Matthew Galsky, MD, Co-Director of the Center of Excellence for Bladder Cancer at The Tisch Cancer Institute, a part of the Tisch Cancer Center at Mount Sinai, said, “Treatment for muscle-invasive bladder cancer needs major improvements from both a quality-of-life and an effectiveness standpoint. If additional research confirms our findings, this may lead to a new paradigm in the Treatment of muscle-invasive bladder cancer.”

In a clinical trial with 76 patients, about 43% had no detectable cancer when they received chemotherapy and immunotherapy. Those with no cancer left were given more immunotherapy instead of having their bladder removed. Out of those patients, around 70% didn’t have cancer come back for two years.

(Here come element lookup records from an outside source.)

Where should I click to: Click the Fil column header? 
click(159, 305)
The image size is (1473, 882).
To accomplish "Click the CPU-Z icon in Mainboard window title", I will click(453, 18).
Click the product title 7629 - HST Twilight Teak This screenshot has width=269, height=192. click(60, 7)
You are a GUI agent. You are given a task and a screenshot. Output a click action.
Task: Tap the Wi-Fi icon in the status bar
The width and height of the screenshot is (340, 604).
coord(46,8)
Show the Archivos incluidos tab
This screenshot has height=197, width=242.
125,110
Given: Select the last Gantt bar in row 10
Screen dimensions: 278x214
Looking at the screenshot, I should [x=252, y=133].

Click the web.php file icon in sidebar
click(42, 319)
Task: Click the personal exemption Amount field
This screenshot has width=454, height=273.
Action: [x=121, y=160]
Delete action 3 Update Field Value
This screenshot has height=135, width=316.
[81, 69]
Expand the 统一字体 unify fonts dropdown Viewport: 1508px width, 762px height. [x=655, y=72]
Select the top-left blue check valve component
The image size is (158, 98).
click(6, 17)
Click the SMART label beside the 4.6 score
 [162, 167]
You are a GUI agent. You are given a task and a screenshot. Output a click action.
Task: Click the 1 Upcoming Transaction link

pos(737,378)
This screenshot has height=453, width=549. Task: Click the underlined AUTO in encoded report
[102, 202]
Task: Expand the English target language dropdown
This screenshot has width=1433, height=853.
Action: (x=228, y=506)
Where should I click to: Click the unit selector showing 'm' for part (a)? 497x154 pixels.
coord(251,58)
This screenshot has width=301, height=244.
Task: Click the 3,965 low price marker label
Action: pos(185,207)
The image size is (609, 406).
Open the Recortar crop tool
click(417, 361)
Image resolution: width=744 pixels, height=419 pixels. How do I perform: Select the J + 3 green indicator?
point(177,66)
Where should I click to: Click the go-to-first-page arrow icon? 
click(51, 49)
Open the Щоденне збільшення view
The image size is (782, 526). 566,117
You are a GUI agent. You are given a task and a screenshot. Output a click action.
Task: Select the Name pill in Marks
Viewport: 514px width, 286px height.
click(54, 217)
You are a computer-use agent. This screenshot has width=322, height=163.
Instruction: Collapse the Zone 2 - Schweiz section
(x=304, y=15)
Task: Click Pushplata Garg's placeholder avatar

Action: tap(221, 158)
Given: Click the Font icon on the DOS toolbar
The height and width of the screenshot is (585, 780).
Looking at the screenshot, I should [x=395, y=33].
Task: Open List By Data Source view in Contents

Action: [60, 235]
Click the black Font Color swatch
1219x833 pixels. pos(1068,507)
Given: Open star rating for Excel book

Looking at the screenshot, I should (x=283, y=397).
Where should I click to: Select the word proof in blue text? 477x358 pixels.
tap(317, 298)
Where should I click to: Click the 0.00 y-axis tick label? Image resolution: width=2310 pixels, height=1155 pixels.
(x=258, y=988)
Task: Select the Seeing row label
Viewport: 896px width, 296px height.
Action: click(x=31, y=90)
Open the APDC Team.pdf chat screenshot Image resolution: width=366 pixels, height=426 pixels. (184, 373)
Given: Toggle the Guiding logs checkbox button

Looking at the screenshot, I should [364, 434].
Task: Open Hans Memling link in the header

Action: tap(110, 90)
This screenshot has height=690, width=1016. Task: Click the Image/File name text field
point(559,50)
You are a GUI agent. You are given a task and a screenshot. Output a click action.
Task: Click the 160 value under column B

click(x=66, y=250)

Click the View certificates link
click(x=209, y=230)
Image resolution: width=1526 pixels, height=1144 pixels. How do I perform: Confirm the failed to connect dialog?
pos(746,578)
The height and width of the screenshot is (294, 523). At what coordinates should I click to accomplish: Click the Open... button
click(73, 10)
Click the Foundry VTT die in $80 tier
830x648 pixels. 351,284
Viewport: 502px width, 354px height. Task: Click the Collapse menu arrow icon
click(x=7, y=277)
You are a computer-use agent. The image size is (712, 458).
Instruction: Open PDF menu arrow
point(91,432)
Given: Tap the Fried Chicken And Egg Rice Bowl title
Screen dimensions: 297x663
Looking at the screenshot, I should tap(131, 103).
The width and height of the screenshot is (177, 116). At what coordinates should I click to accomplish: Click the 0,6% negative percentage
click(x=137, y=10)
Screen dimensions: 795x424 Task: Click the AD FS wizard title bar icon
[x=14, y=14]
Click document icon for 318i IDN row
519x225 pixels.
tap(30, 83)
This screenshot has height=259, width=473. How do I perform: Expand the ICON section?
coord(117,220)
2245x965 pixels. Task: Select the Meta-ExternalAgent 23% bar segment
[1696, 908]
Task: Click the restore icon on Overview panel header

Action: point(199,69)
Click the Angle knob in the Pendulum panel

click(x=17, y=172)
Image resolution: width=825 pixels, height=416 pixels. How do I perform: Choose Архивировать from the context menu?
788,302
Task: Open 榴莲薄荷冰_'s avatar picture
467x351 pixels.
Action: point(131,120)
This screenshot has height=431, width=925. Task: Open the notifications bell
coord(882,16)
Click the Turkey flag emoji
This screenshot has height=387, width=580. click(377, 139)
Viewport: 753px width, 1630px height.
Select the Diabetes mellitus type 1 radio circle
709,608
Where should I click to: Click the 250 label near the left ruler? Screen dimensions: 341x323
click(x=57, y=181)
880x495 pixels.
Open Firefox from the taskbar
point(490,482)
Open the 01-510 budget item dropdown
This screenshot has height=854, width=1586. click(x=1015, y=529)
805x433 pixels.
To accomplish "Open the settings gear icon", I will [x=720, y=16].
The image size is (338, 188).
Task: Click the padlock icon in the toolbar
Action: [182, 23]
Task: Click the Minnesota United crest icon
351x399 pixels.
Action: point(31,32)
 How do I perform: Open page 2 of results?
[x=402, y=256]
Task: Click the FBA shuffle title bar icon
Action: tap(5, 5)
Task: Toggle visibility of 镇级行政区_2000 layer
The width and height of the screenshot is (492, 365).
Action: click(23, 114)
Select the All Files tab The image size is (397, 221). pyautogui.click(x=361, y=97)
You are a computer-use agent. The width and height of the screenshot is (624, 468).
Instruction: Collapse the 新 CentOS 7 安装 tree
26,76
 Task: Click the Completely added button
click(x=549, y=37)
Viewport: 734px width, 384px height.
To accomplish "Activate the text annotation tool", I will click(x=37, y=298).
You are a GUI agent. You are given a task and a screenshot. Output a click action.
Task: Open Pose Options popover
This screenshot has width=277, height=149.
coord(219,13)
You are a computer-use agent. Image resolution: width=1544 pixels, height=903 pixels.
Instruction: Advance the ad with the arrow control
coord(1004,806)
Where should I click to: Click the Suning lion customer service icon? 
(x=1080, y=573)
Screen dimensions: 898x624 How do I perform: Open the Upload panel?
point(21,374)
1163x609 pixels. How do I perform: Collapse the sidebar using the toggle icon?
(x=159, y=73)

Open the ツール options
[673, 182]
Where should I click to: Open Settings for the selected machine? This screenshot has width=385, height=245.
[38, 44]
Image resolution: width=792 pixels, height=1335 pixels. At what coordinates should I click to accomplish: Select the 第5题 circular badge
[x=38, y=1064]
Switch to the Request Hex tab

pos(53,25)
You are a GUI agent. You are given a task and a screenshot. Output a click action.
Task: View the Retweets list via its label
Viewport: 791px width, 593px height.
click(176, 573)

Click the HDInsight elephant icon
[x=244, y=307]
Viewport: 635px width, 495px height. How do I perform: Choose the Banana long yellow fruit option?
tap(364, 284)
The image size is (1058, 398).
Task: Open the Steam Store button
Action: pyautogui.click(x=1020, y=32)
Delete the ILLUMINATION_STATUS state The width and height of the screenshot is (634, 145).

Patients in this trial received a treatment regimen consisting of Gemcitabine and Cisplatin in combination with Nivolumab. This treatment approach represents a departure from the conventional surgical removal of the bladder.

The trial observed that approximately 43 percent of the participating patients achieved a complete response to this treatment. A complete response indicates the absence of detectable cancer following therapy.

Among patients who chose to proceed without surgical bladder removal and received continued immunotherapy, around 70 percent remained free of recurrent cancer after a two-year follow-up period.

These promising results led to two more studies: one is already happening, and the other will start in the next six months.

This groundbreaking clinical trial offers hope to patients with advanced bladder cancer by presenting an alternative treatment strategy that could preserve their bladder function and improve their quality of life. The positive results and ongoing research efforts may lead to more effective treatments for this challenging condition in the future.

Journal Reference:

  1. Galsky, M.D., Daneshmand, S., Izadmehr, S. et al. Gemcitabine, cisplatin, and nivolumab as an organ-sparing treatment for muscle-invasive bladder cancer: a phase 2 trial. Nature Medicine. DOI: 10.1038/s41591-023-02568-1.